I recently discovered that a fellow parent at my daughter's school was an old prog-head. Not a musician himself, he described trying to find the most out there music as a point of pride. So we traded back and forth band names, and his stumper was Shakti. I had actually downloaded this album about 6 weeks before. Before visiting this site, he would have had me. His descriptor for the album was intense and indeed if you're not used to the virtuosity of traditional Indian music, this is a shocking music. That John McLaughlin fits in seamlessly and that all of the other musicians are at least on his level tells you just how amazing these players are.

The first half of the disc is firmly rooted in the Indian tradition, and the first song (Mind Ecology) is perhaps the most intense of the entire album. Extremely fast sixteenth note tabla drumming, syncopated acoustic rhythm guitar by McLaughlin, slippery violin trading between wailing and shredding, all combine to form a treat for musicians with a taste for a showcase of musicianship. And yet these players are doing more than just showing off their chops. This is a complete music with memorable melody, grooving rhythm, and plenty of variation in emotion.

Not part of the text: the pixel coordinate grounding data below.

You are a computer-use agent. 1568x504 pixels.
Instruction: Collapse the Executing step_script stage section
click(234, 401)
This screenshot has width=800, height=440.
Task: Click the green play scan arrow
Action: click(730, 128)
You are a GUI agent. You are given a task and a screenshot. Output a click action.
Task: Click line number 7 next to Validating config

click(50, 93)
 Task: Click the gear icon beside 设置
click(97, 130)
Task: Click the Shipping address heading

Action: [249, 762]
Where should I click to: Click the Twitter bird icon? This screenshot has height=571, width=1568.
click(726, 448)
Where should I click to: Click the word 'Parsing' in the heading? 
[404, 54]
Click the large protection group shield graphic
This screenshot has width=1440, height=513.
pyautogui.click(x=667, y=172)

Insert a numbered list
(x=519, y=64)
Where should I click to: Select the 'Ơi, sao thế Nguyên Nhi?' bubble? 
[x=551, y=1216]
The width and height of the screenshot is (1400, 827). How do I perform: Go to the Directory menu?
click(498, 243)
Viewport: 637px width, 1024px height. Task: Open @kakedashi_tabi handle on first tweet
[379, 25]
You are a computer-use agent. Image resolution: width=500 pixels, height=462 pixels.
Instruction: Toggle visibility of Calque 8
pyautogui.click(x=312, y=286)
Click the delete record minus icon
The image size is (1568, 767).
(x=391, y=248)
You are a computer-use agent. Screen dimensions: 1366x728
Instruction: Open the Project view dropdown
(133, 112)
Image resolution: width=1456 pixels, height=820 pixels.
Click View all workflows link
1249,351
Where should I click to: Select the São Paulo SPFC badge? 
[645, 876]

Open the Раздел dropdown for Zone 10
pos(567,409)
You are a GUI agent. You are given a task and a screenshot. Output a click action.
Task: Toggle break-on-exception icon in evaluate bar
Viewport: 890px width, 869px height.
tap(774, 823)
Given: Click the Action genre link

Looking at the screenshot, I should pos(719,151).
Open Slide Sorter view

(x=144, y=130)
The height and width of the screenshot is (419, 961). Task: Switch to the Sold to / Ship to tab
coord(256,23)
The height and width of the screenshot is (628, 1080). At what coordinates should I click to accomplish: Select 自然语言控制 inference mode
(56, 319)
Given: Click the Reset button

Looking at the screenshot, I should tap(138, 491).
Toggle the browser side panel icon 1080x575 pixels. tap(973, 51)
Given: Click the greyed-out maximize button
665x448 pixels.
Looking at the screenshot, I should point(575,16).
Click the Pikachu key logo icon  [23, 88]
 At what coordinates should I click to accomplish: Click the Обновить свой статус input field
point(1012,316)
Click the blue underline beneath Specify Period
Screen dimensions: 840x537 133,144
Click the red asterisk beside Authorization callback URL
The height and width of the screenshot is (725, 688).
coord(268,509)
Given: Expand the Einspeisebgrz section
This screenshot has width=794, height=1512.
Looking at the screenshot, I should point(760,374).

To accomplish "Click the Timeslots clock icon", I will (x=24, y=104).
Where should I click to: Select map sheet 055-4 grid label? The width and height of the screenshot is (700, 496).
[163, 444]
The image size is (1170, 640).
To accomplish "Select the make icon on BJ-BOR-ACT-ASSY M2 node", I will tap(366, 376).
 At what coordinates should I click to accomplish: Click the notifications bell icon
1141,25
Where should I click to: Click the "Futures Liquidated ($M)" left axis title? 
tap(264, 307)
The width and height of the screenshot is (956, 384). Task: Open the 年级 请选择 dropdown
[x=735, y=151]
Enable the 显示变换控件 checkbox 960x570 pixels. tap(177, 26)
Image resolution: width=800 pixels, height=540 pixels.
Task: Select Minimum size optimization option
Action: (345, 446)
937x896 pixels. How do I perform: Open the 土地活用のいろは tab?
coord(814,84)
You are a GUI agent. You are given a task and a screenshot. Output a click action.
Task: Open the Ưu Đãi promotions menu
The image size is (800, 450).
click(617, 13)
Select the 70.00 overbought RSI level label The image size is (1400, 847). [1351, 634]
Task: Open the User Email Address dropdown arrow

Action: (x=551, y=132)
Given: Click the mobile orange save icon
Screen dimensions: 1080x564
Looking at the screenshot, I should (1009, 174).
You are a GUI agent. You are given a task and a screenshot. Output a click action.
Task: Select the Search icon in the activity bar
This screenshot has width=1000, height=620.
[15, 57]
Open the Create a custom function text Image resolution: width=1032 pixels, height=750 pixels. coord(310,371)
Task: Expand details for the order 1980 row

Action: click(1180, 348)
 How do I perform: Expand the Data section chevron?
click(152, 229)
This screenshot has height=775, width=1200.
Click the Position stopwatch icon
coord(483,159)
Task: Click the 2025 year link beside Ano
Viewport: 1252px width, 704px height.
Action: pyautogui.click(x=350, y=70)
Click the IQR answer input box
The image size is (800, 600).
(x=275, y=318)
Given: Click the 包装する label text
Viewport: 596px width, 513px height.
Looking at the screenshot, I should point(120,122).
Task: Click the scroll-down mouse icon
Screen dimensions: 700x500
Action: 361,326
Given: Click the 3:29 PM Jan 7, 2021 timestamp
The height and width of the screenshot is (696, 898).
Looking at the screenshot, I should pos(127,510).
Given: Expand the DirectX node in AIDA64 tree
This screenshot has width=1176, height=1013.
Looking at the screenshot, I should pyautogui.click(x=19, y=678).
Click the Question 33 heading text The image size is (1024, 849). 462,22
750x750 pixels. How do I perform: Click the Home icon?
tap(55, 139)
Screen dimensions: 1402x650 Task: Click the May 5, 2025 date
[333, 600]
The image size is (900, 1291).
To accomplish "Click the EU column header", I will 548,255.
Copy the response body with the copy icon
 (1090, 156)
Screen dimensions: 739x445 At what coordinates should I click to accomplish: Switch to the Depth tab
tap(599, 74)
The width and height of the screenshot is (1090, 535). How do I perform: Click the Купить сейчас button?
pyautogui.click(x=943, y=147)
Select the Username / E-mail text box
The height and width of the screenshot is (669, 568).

I've listened to a bit of traditional Indian music in the past, and acoustic guitar is not an instrument that immediately makes sense for this context. However, McLaughlin blends in perfectly, developing slide and bending techniques to match a sitar-style phrasing in addition to his rapid fire runs that evoke both flamenco and jazz. On the other hand, the rhythm guitar reminds me of solo acoustic players in the Windham Hill lineage, though with some added intensity.

The second half of the disc explores a wider variety of styles, with track 5 (Happiness is Being Together) starting with a Chelsea Morning-like riff and then settling into what actually feels like Caribbean island music. Track 6 is one of the stranger renderings of Bridge of Sighs you'll hear, though it's still very beautiful. Track 7 gives the percussionists a chance to show their full range, including the Indian rhythmic vocal style which sounds like insane beat boxing. The album ends in a ballad-like piece that is much slower, less showy than the rest of the album.

This is an excellent album to introduce someone to Indian music, as there is alot going on and the guitar is a familiar voice to anchor you ear to. I don't know that it has much to do with rock other than its intensity, but it is certainly progressive. A great example of fusion, a great showcase of virtuosity, and as my friend told me, a great album to get your heart pumping.